The Fed arose from a highly secret meeting held at Jekyll Island, Georgia, in 1910. The main author of what became the bill to establish the Fed was German-born Paul Warburg, an agent of the Europe’s Rothschild banking empire. The measure was guided through Congress by President Wilson’s guru Edward Mandell House, the man who stated in his own 1912 book that he was working for “socialism as dreamed of by Karl Marx.”

A quick look at Marx’s Communist Manifesto shows that House’s mentor was indeed Karl Marx, who called for “centralization of credit in the hands of the State, by means of a national bank with State capital and an exclusive monopoly.” That’s the Fed, except that what we have here in the United States actually out-Marxes Marx. Karl Marx, the hero of all communists and socialists, wanted the national bank “in the hands of the State.” The Fed is a private organization and has never been part of the U.S. government. It decides monetary policy and manages the U.S. currency. If our nation would revert to gold, silver, or some other valuable commodity as money, there would be no need for management. The free enterprise system, the marketplace, would do the managing. Management of commodities, money included, is the hallmark of a totalitarian system.

House Speaker Nancy Pelosi could bring H.R. 1207 to the floor for a vote at any time. Don’t count on it.  President Obama could let it be known that he wants “transparency” at the Fed, something that could be accomplished with an audit. But Obama’s largest donor during his run for the presidency happened to be Goldman Sachs. Would the president want his benefactor’s relationship with the Fed made known?
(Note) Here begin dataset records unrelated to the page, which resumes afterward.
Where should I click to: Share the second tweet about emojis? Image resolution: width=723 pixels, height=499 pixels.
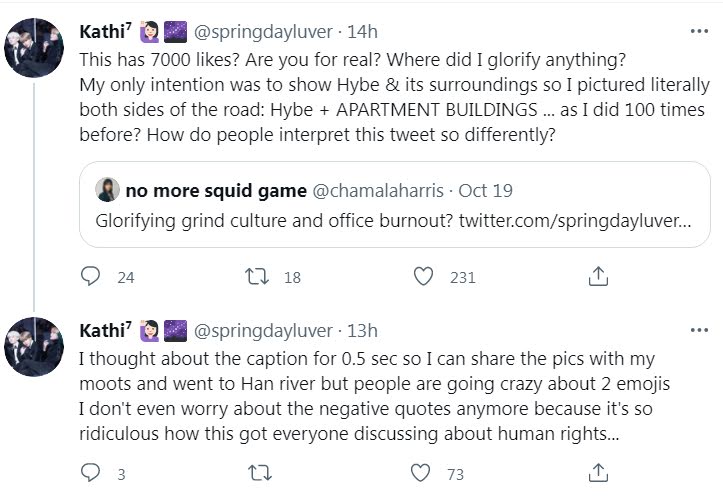point(598,472)
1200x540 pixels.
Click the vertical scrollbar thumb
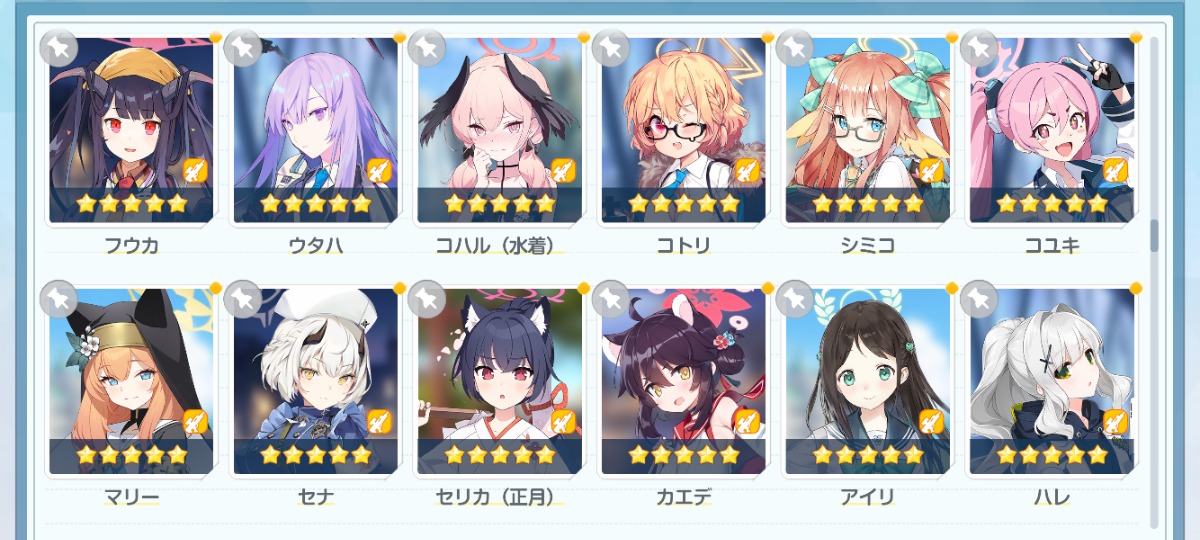(x=1154, y=236)
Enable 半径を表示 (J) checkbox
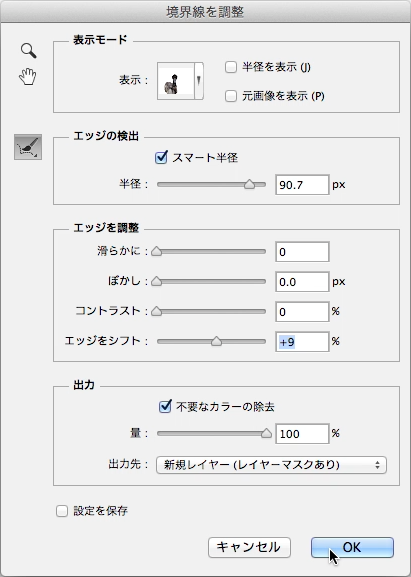This screenshot has width=411, height=577. pos(231,67)
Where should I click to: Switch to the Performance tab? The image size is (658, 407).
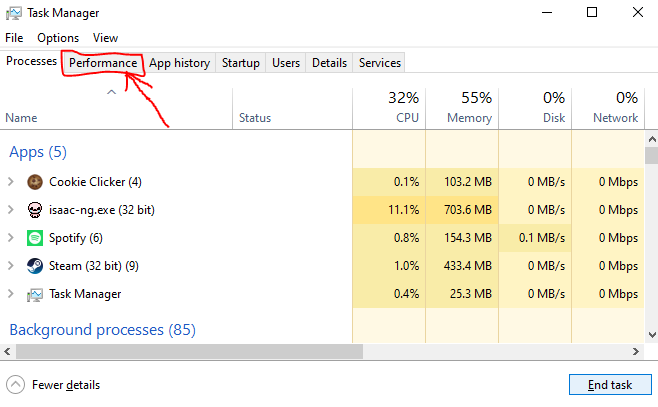(x=103, y=63)
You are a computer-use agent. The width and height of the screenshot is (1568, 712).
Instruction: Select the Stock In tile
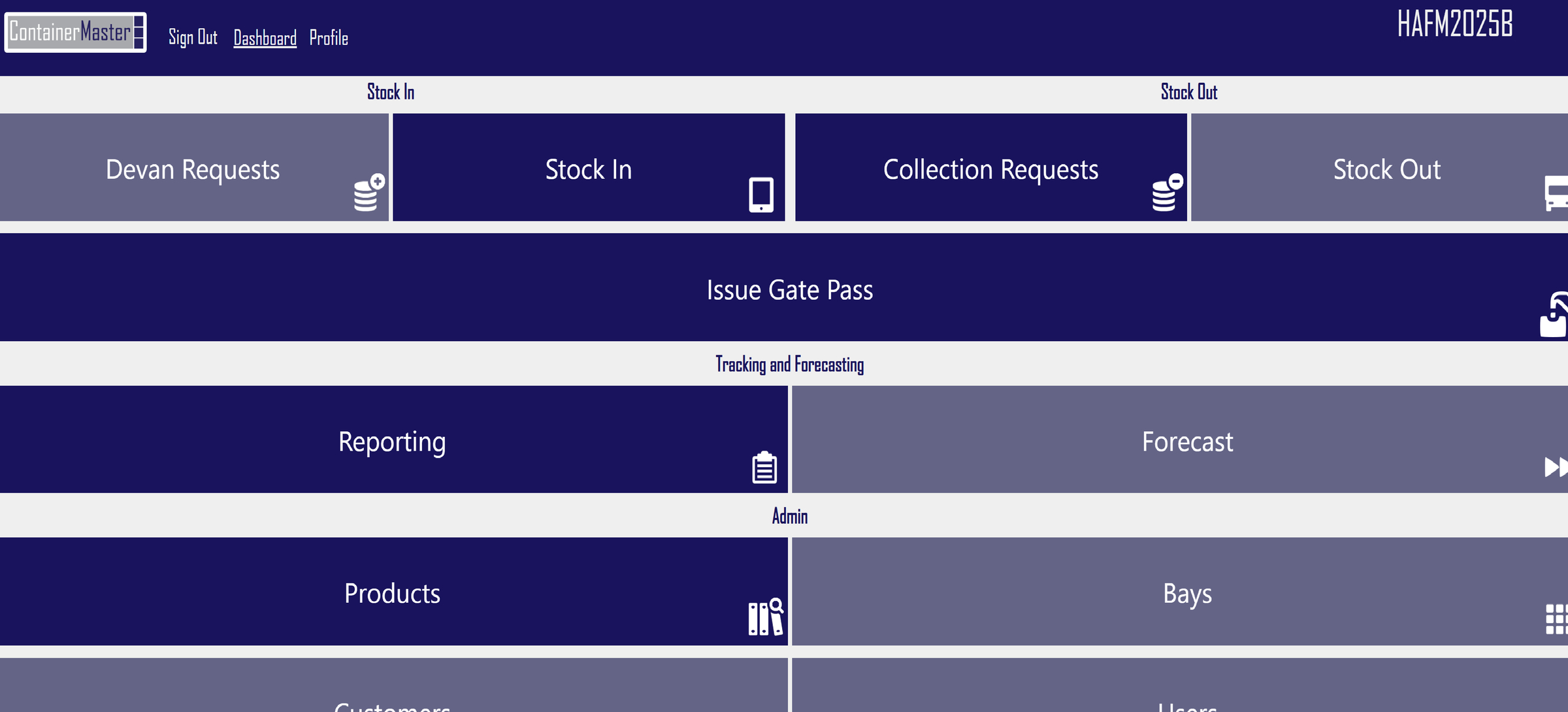pyautogui.click(x=588, y=169)
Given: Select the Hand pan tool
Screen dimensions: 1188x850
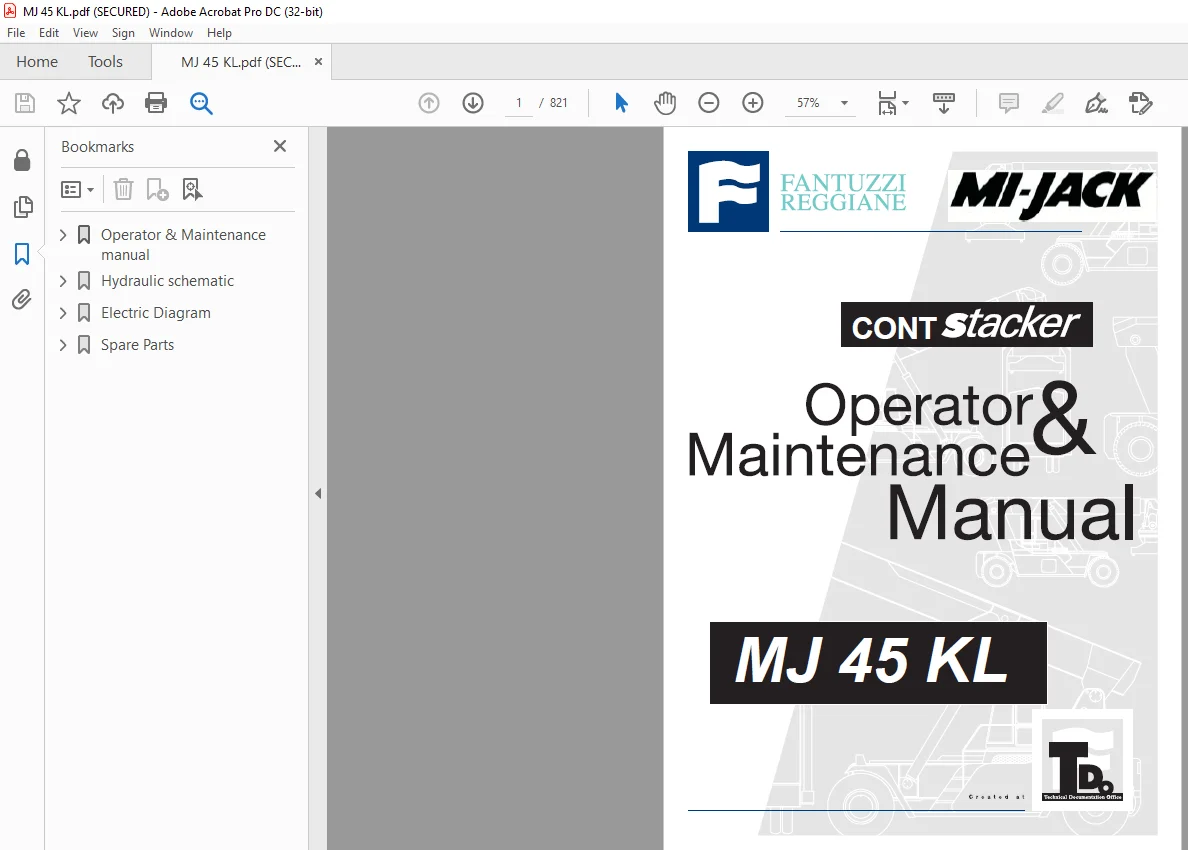Looking at the screenshot, I should click(664, 103).
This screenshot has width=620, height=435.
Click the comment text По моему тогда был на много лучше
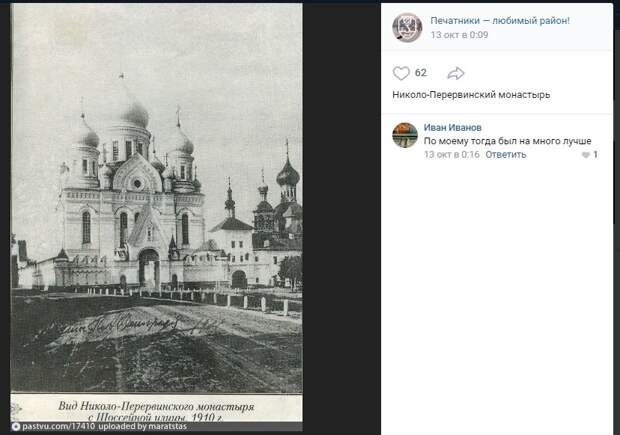click(x=507, y=141)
Ron Paul fears a watered-down measure that will accomplish very little while protecting the Fed from the kind of investigation of its operations that could easily result in a growing cry to have it abolished.  Meanwhile, more Americans every day are learning about the Fed, about inflation, and about what must be done to protect our nation’s independence and the freedoms of all Americans. And this is a very good development.